Task brief -> Your task is to print every entry below exactly as given.

#### Recorded data ####

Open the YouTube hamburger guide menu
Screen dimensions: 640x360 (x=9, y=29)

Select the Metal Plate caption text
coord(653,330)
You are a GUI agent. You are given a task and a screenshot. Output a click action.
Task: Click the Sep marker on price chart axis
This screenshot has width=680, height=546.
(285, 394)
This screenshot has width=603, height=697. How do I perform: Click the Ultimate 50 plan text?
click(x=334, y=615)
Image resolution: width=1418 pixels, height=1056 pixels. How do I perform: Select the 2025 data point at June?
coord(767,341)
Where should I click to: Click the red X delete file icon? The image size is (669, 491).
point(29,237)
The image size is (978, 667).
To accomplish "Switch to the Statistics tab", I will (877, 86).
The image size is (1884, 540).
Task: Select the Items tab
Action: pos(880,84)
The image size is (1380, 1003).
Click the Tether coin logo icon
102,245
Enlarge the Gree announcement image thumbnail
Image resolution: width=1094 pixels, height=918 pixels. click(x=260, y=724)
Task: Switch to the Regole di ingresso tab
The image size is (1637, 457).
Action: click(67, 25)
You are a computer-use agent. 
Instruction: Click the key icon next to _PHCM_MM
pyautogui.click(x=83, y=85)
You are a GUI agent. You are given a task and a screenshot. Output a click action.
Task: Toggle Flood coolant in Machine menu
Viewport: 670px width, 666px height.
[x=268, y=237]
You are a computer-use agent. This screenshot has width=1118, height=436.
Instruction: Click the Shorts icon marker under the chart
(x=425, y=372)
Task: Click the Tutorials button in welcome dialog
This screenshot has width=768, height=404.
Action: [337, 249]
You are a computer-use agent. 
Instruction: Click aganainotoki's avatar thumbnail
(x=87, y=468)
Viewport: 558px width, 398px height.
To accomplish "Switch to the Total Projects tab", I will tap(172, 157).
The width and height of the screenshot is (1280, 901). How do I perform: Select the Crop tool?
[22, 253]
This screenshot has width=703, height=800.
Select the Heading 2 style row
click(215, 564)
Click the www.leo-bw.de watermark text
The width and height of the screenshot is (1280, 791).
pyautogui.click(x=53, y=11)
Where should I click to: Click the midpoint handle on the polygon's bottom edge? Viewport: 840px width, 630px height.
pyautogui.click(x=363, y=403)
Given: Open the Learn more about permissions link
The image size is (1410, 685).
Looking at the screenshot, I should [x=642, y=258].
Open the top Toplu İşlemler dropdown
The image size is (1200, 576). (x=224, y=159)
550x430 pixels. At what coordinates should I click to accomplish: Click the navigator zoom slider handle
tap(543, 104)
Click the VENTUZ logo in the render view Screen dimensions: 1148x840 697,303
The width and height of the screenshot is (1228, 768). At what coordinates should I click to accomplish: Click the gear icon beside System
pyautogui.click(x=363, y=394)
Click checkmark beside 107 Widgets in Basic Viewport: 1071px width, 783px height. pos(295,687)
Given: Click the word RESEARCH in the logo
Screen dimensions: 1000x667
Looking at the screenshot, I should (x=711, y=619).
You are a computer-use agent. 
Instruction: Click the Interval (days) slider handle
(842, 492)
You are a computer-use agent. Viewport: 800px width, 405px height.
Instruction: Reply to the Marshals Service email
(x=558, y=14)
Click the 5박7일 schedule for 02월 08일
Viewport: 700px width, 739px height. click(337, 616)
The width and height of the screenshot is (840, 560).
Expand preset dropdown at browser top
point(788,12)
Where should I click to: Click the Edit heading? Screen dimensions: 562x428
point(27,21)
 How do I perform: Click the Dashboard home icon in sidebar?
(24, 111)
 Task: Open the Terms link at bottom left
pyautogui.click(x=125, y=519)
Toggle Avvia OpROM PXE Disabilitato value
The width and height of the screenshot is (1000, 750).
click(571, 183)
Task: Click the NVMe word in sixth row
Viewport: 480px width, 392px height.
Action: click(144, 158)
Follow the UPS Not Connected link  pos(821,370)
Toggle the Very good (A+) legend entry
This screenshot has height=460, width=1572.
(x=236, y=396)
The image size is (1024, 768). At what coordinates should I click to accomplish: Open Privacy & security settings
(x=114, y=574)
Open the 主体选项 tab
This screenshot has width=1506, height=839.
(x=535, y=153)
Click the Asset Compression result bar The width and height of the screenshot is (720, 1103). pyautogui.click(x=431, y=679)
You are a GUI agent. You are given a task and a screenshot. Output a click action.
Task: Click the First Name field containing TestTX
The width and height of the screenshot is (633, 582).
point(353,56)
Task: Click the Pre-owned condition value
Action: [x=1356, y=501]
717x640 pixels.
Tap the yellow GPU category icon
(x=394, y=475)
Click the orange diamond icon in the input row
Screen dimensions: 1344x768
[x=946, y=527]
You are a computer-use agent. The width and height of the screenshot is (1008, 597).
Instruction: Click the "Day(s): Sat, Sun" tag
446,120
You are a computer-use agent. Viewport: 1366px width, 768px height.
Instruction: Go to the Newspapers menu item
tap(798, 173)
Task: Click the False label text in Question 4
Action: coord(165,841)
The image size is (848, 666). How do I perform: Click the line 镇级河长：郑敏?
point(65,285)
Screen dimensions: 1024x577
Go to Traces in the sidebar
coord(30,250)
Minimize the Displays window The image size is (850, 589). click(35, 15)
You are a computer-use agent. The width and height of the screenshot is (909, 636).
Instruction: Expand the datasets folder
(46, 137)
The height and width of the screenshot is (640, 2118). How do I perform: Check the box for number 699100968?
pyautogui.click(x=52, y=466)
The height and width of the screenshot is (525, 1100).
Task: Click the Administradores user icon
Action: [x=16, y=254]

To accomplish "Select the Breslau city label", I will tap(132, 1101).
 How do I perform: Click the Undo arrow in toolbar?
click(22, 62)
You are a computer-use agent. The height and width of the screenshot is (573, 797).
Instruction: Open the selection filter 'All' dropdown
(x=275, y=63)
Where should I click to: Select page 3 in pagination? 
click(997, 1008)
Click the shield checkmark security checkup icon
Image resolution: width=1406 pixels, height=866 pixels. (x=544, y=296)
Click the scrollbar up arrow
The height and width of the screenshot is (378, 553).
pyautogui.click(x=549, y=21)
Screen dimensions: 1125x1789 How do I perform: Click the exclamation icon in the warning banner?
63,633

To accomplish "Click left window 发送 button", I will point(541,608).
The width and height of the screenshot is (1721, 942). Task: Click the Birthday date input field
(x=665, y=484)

####

Response to this task ->
Open the YouTube hamburger guide menu
Screen dimensions: 640x360 (x=9, y=29)

Select the Metal Plate caption text
coord(653,330)
You are a GUI agent. You are given a task and a screenshot. Output a click action.
Task: Click the Sep marker on price chart axis
This screenshot has width=680, height=546.
(285, 394)
This screenshot has width=603, height=697. How do I perform: Click the Ultimate 50 plan text?
click(x=334, y=615)
Image resolution: width=1418 pixels, height=1056 pixels. How do I perform: Select the 2025 data point at June?
coord(767,341)
Where should I click to: Click the red X delete file icon? The image size is (669, 491).
point(29,237)
The image size is (978, 667).
To accomplish "Switch to the Statistics tab", I will (877, 86).
The image size is (1884, 540).
Task: Select the Items tab
Action: pos(880,84)
The image size is (1380, 1003).
Click the Tether coin logo icon
102,245
Enlarge the Gree announcement image thumbnail
Image resolution: width=1094 pixels, height=918 pixels. click(x=260, y=724)
Task: Switch to the Regole di ingresso tab
The image size is (1637, 457).
Action: click(67, 25)
You are a computer-use agent. 
Instruction: Click the key icon next to _PHCM_MM
pyautogui.click(x=83, y=85)
You are a GUI agent. You are given a task and a screenshot. Output a click action.
Task: Toggle Flood coolant in Machine menu
Viewport: 670px width, 666px height.
[x=268, y=237]
You are a computer-use agent. This screenshot has width=1118, height=436.
Instruction: Click the Shorts icon marker under the chart
(x=425, y=372)
Task: Click the Tutorials button in welcome dialog
This screenshot has width=768, height=404.
Action: [337, 249]
You are a computer-use agent. 
Instruction: Click aganainotoki's avatar thumbnail
(x=87, y=468)
Viewport: 558px width, 398px height.
To accomplish "Switch to the Total Projects tab", I will tap(172, 157).
The width and height of the screenshot is (1280, 901). How do I perform: Select the Crop tool?
[22, 253]
This screenshot has width=703, height=800.
Select the Heading 2 style row
click(215, 564)
Click the www.leo-bw.de watermark text
The width and height of the screenshot is (1280, 791).
pyautogui.click(x=53, y=11)
Where should I click to: Click the midpoint handle on the polygon's bottom edge? Viewport: 840px width, 630px height.
pyautogui.click(x=363, y=403)
Given: Open the Learn more about permissions link
The image size is (1410, 685).
Looking at the screenshot, I should [x=642, y=258].
Open the top Toplu İşlemler dropdown
The image size is (1200, 576). (x=224, y=159)
550x430 pixels. At what coordinates should I click to accomplish: Click the navigator zoom slider handle
tap(543, 104)
Click the VENTUZ logo in the render view Screen dimensions: 1148x840 697,303
The width and height of the screenshot is (1228, 768). At what coordinates should I click to accomplish: Click the gear icon beside System
pyautogui.click(x=363, y=394)
Click checkmark beside 107 Widgets in Basic Viewport: 1071px width, 783px height. pos(295,687)
Given: Click the word RESEARCH in the logo
Screen dimensions: 1000x667
Looking at the screenshot, I should (x=711, y=619).
You are a computer-use agent. 
Instruction: Click the Interval (days) slider handle
(842, 492)
You are a computer-use agent. Viewport: 800px width, 405px height.
Instruction: Reply to the Marshals Service email
(x=558, y=14)
Click the 5박7일 schedule for 02월 08일
Viewport: 700px width, 739px height. click(337, 616)
The width and height of the screenshot is (840, 560).
Expand preset dropdown at browser top
point(788,12)
Where should I click to: Click the Edit heading? Screen dimensions: 562x428
point(27,21)
 How do I perform: Click the Dashboard home icon in sidebar?
(24, 111)
 Task: Open the Terms link at bottom left
pyautogui.click(x=125, y=519)
Toggle Avvia OpROM PXE Disabilitato value
The width and height of the screenshot is (1000, 750).
click(571, 183)
Task: Click the NVMe word in sixth row
Viewport: 480px width, 392px height.
Action: click(144, 158)
Follow the UPS Not Connected link  pos(821,370)
Toggle the Very good (A+) legend entry
This screenshot has height=460, width=1572.
(x=236, y=396)
The image size is (1024, 768). At what coordinates should I click to accomplish: Open Privacy & security settings
(x=114, y=574)
Open the 主体选项 tab
This screenshot has width=1506, height=839.
(x=535, y=153)
Click the Asset Compression result bar The width and height of the screenshot is (720, 1103). pyautogui.click(x=431, y=679)
You are a GUI agent. You are given a task and a screenshot. Output a click action.
Task: Click the First Name field containing TestTX
The width and height of the screenshot is (633, 582).
point(353,56)
Task: Click the Pre-owned condition value
Action: [x=1356, y=501]
717x640 pixels.
Tap the yellow GPU category icon
(x=394, y=475)
Click the orange diamond icon in the input row
Screen dimensions: 1344x768
[x=946, y=527]
You are a computer-use agent. The width and height of the screenshot is (1008, 597).
Instruction: Click the "Day(s): Sat, Sun" tag
446,120
You are a computer-use agent. Viewport: 1366px width, 768px height.
Instruction: Go to the Newspapers menu item
tap(798, 173)
Task: Click the False label text in Question 4
Action: coord(165,841)
The image size is (848, 666). How do I perform: Click the line 镇级河长：郑敏?
point(65,285)
Screen dimensions: 1024x577
Go to Traces in the sidebar
coord(30,250)
Minimize the Displays window The image size is (850, 589). click(35, 15)
You are a computer-use agent. The width and height of the screenshot is (909, 636).
Instruction: Expand the datasets folder
(46, 137)
The height and width of the screenshot is (640, 2118). How do I perform: Check the box for number 699100968?
pyautogui.click(x=52, y=466)
The height and width of the screenshot is (525, 1100).
Task: Click the Administradores user icon
Action: [x=16, y=254]

To accomplish "Select the Breslau city label", I will tap(132, 1101).
 How do I perform: Click the Undo arrow in toolbar?
click(22, 62)
You are a computer-use agent. The height and width of the screenshot is (573, 797).
Instruction: Open the selection filter 'All' dropdown
(x=275, y=63)
Where should I click to: Select page 3 in pagination? 
click(997, 1008)
Click the shield checkmark security checkup icon
Image resolution: width=1406 pixels, height=866 pixels. (x=544, y=296)
Click the scrollbar up arrow
The height and width of the screenshot is (378, 553).
pyautogui.click(x=549, y=21)
Screen dimensions: 1125x1789 How do I perform: Click the exclamation icon in the warning banner?
63,633

To accomplish "Click left window 发送 button", I will point(541,608).
The width and height of the screenshot is (1721, 942). Task: Click the Birthday date input field
(x=665, y=484)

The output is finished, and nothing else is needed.